# 🏙️ ResNet#

Vision / Image Classification

The ResNet model family is a set of convolutional neural networks that can be used as a basis for a variety of vision tasks. Our implementation is a simple wrapper on top of the torchvision ResNet implementation.

## How to Use#

from composer.models import ComposerResNet

model = ComposerResNet(
model_name="resnet50",
num_classes=1000,
pretrained=False
)


## Architecture#

The basic architecture defined in the original papers is as follows:

• The first layer is a 7x7 Convolution with stride 2 and 64 filters.

• Subsequent layers follow 4 stages with {64, 128, 256, 512} input channels with a varying number of residual blocks at each stage that depends on the family member. At the end of every stage, the resolution is reduced by half using a convolution with stride 2.

• The final section consists of a global average pooling followed by a linear + softmax layer that outputs values for the specified number of classes.

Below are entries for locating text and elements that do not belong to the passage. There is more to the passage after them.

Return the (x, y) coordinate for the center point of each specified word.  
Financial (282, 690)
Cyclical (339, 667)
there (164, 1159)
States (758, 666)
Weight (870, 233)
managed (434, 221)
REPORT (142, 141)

The below table from He et al. details some of the building blocks for ResNets of different sizes.

## Family Members#

ResNet family members are identified by their number of layers. Parameter count, accuracy, and training time are provided below.

Model Family Members

Parameter Count

Our Accuracy

Training Time on 8xA100s

ResNet-18

11.5M

TBA

TBA

ResNet-34

21.8M

TBA

TBA

ResNet-50

25.6M

76.5%

3.83 hrs

ResNet-101

44.5M

78.1%

5.50 hrs

ResNet-152

60.2M

TBA

TBA

Note: Please see the CIFAR ResNet model card for the differences between CIFAR and ImageNet ResNets.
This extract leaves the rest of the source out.